Whole Foods Vindicated For Banning BLM Apparel

Whole Foods stepped into hot water during 2020’s violent BLM protests when the upscale grocery chain banned political messaging on clothing and facemasks. This came in response to several employees donning BLM insignia and interacting with the shopping public.

Now, a National Labor Relations Board (NLRB) judge ruled in favor of the company against employees who filed a complaint. The decision reaffirmed the ability of Whole Foods and others to ban messaging unrelated to the company’s mission.

The clothing and facemasks were unrelated to job performance, the ruling asserted, and thus the decision was up to the employer.

The employees were represented by an NLRB general counsel. They argued that wearing the BLM materials would make workers feel safe and supported.

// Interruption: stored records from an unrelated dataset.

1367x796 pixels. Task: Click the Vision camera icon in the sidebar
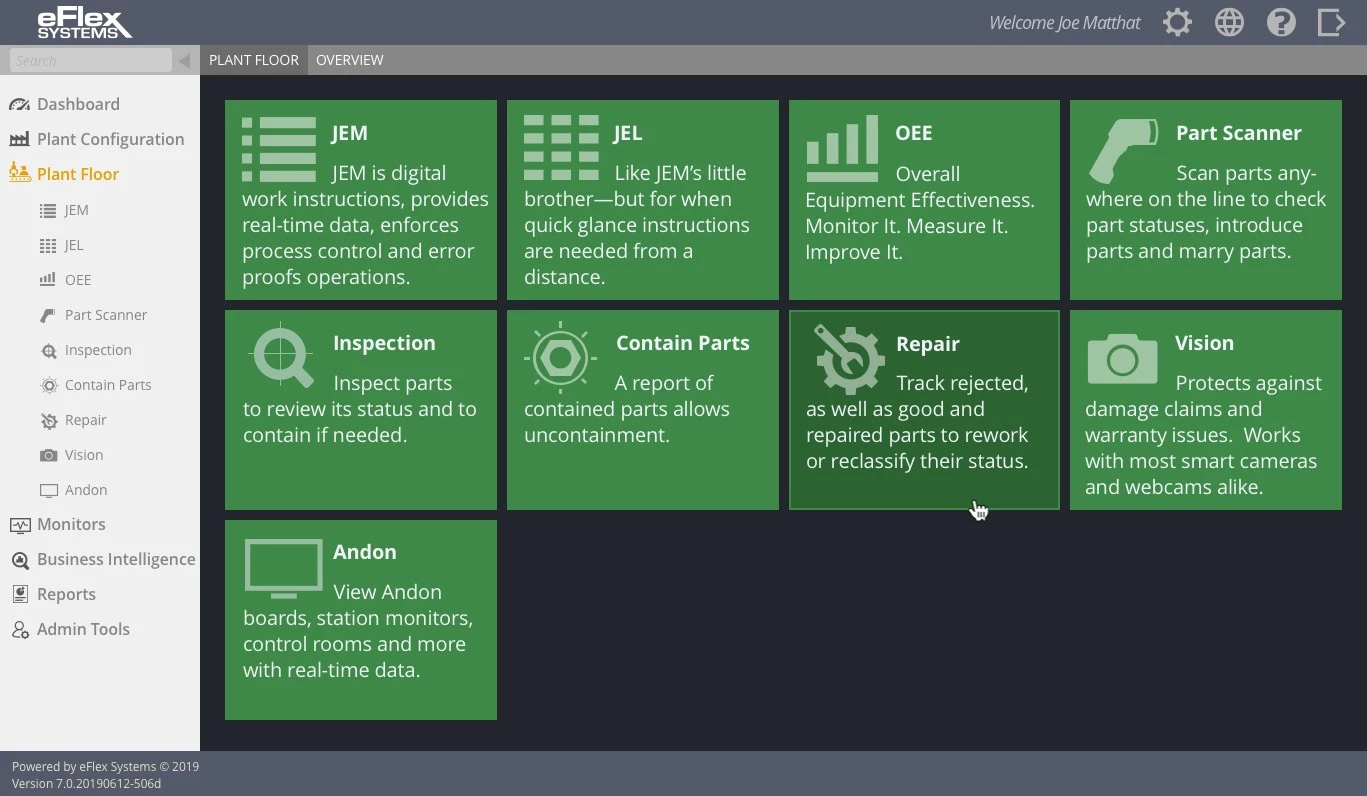point(47,455)
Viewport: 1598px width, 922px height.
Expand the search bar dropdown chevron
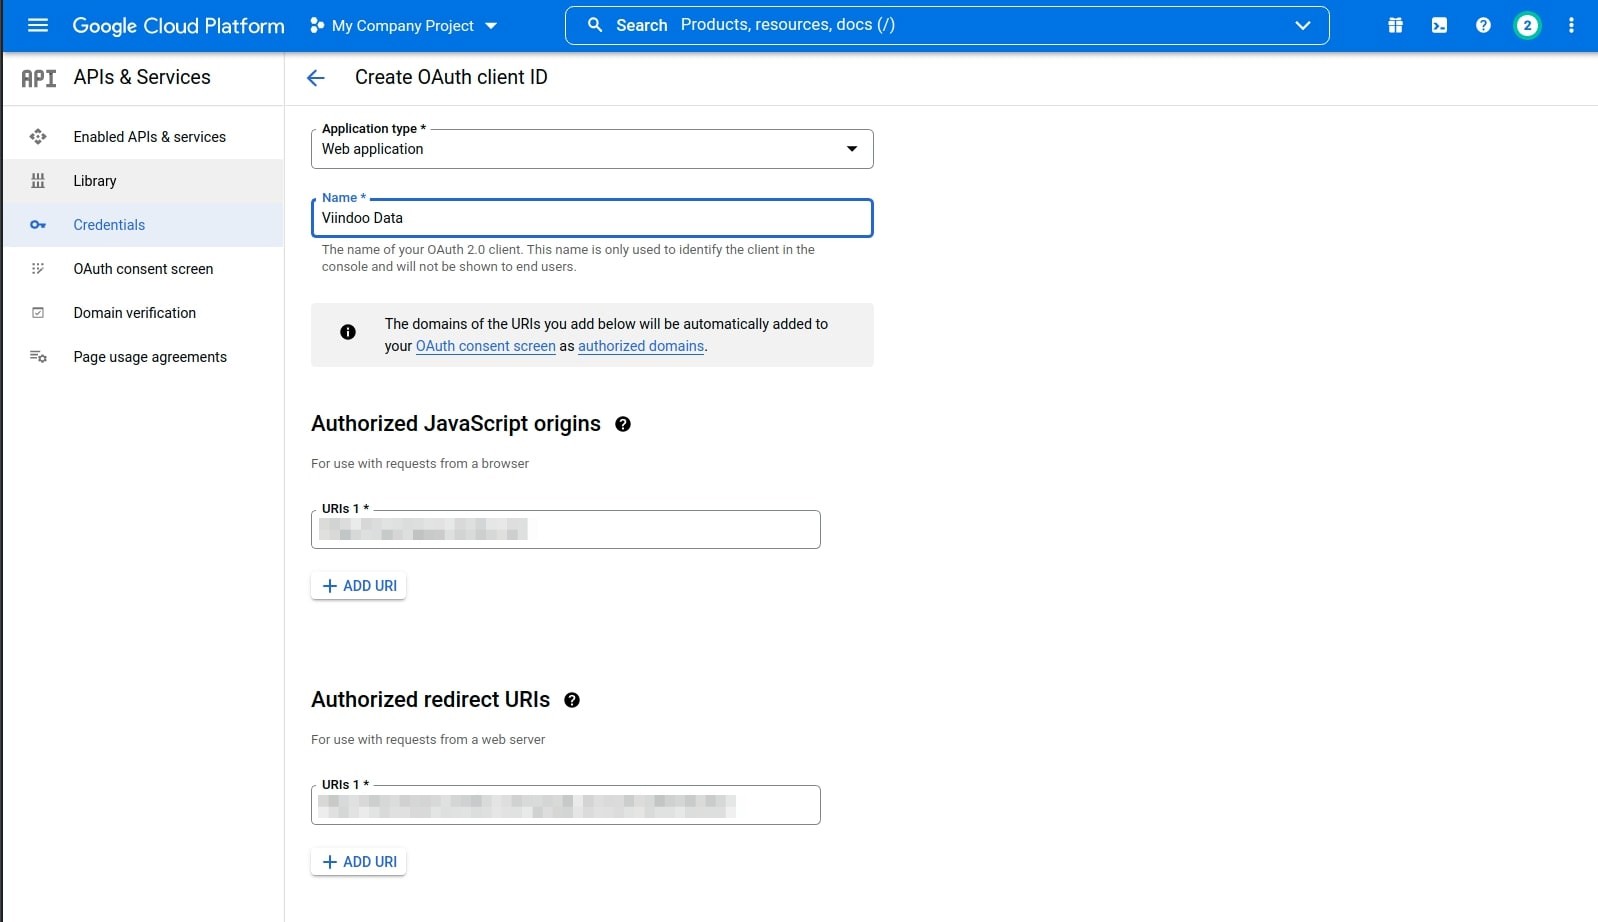click(1302, 25)
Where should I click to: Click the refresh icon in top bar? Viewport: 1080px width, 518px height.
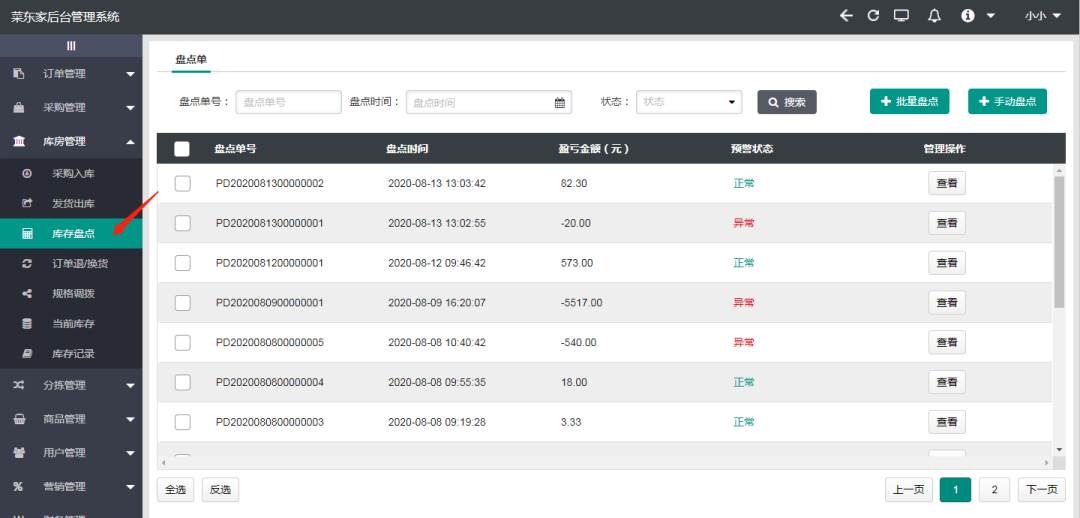[x=873, y=16]

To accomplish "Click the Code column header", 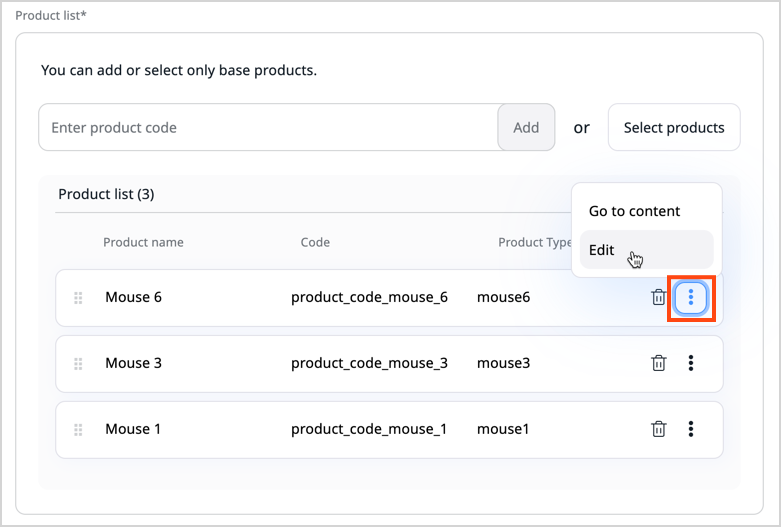I will 315,242.
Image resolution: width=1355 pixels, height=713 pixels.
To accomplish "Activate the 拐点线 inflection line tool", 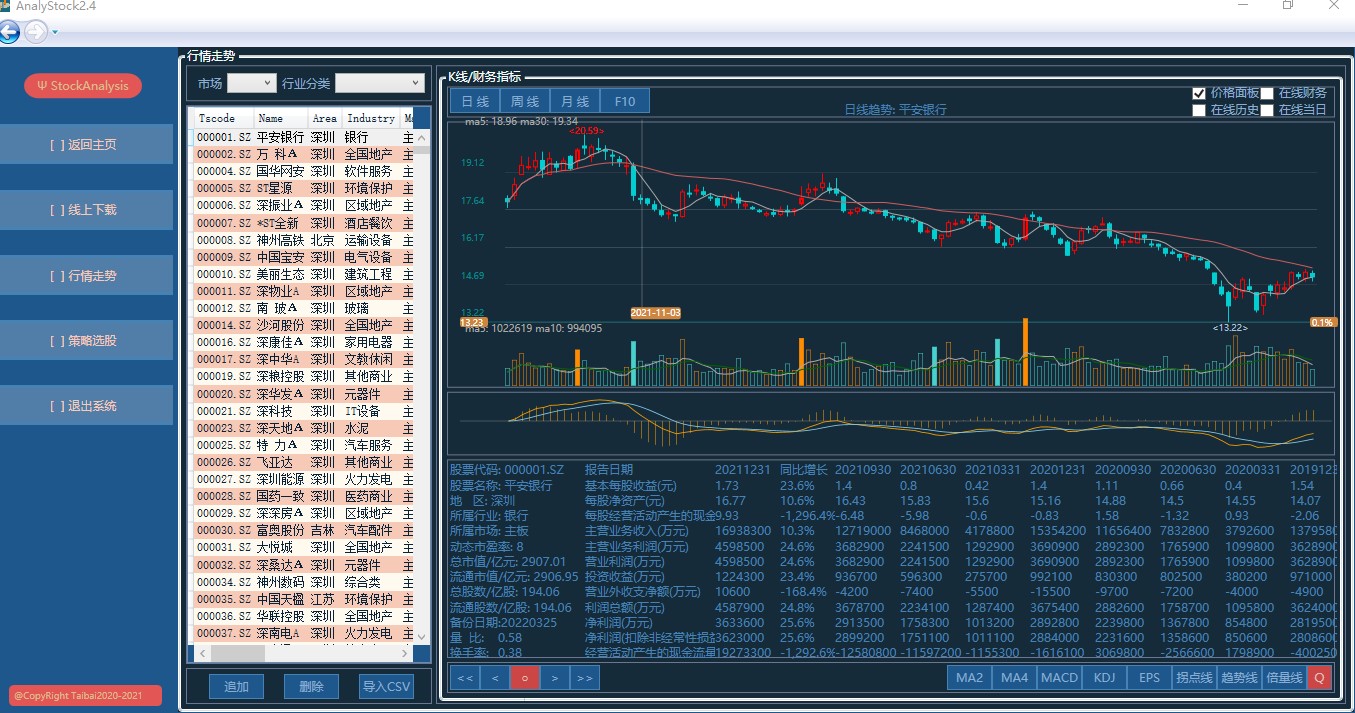I will [x=1192, y=677].
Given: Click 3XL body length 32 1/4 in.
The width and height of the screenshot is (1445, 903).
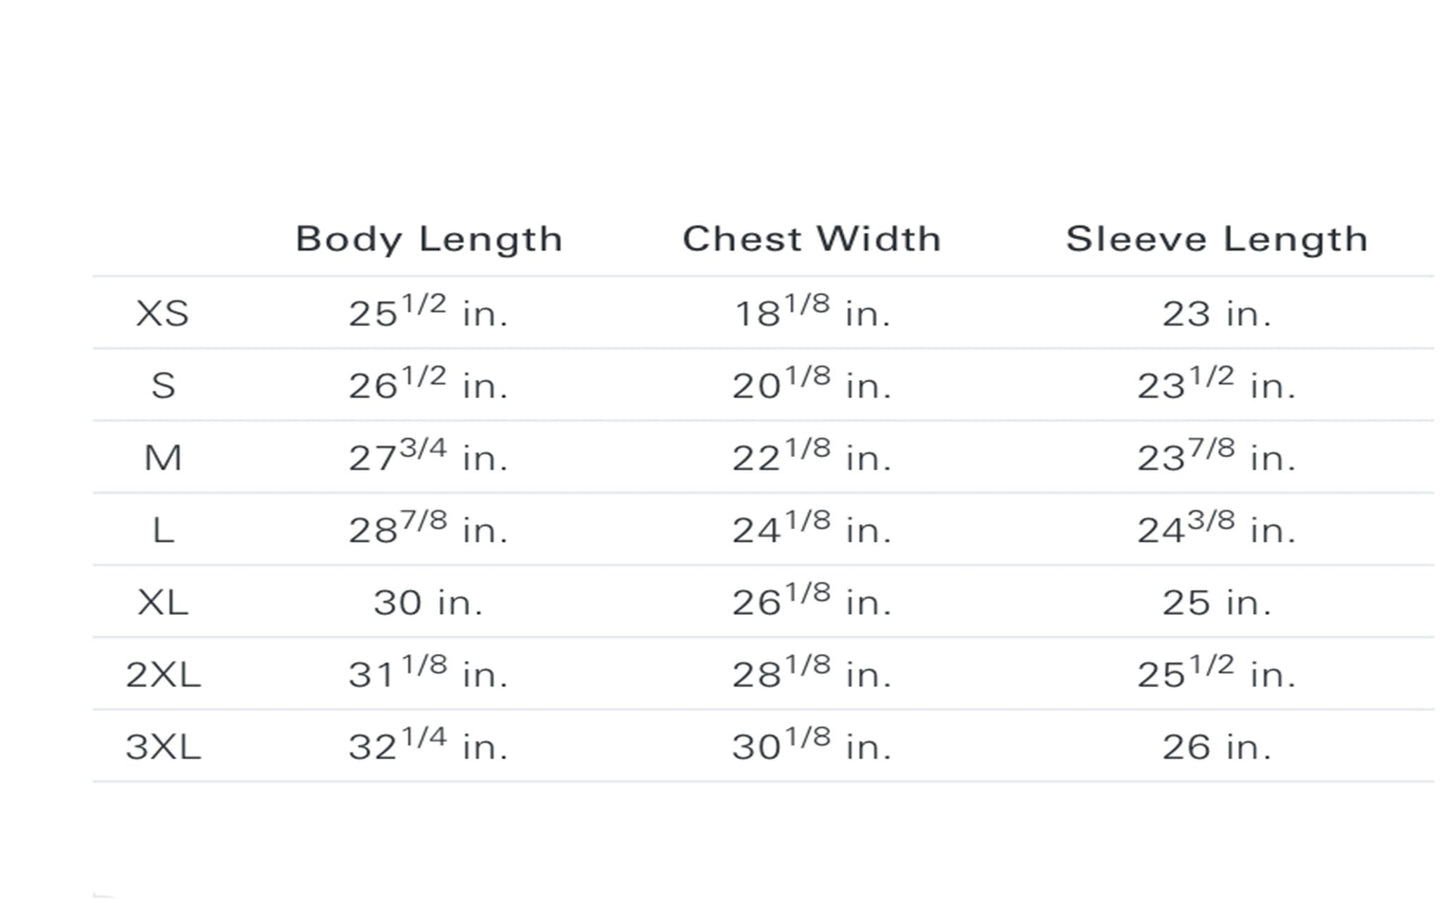Looking at the screenshot, I should [x=428, y=745].
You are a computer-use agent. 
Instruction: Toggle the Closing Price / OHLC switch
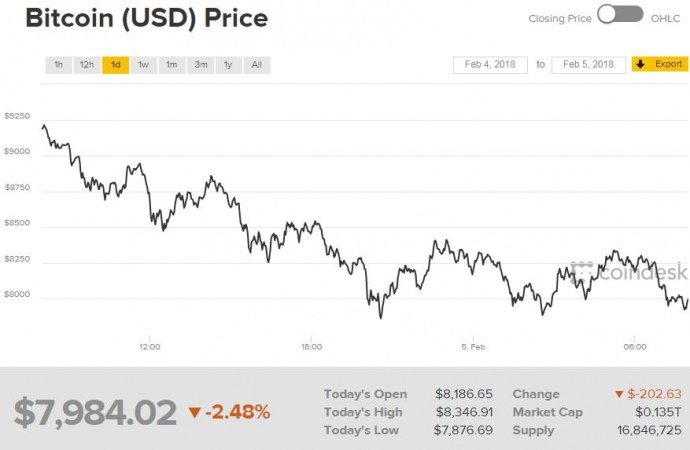click(621, 17)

The representative also claimed that prohibiting the apparel infringed on the employees’ rights to push for better working conditions.

The company responded to multiple workers showing up with BLM symbolism and related messages in 2020. This came during the national fallout from the death of George Floyd while in custody of Minneapolis police.

The action by Whole Foods led to widespread calls for boycotting the normally leftist-friendly chain.

Administrative Law Judge Ariel Sotolongo explained his reasoning. “The fact that BLM may be a movement of great significance to African Americans and that its goals are valid, does not mean that a rule prohibiting the displaying of such message[s] at work is ‘racist.’”

He further declared that counsel failed to prove that the employees had a collective goal concerning their jobs.

Instead, he said the workers concocted “a helter-skelter, throw-mud-at-the-wall attempt at objectively establishing the mutual aid and protection goal of employees wearing BLM messaging.”

Interestingly, while Sotolongo established the legality of banning such attire, he ruled against a prior Whole Foods dress code. The rule in place from 2013 to 2020 barred “any visible slogan, message, logo or advertising.”

The NLRB judge determined this would undermine collective bargaining efforts by banning union pins and buttons.

Despite its win over disgruntled employees, Whole Foods quickly fell back onto leftist messaging while it took its victory lap.

In a statement, the company said its “diverse culture continues to be a source of great pride for Whole Foods Market and we remain focused on creating both a safe and inclusive workplace for all.”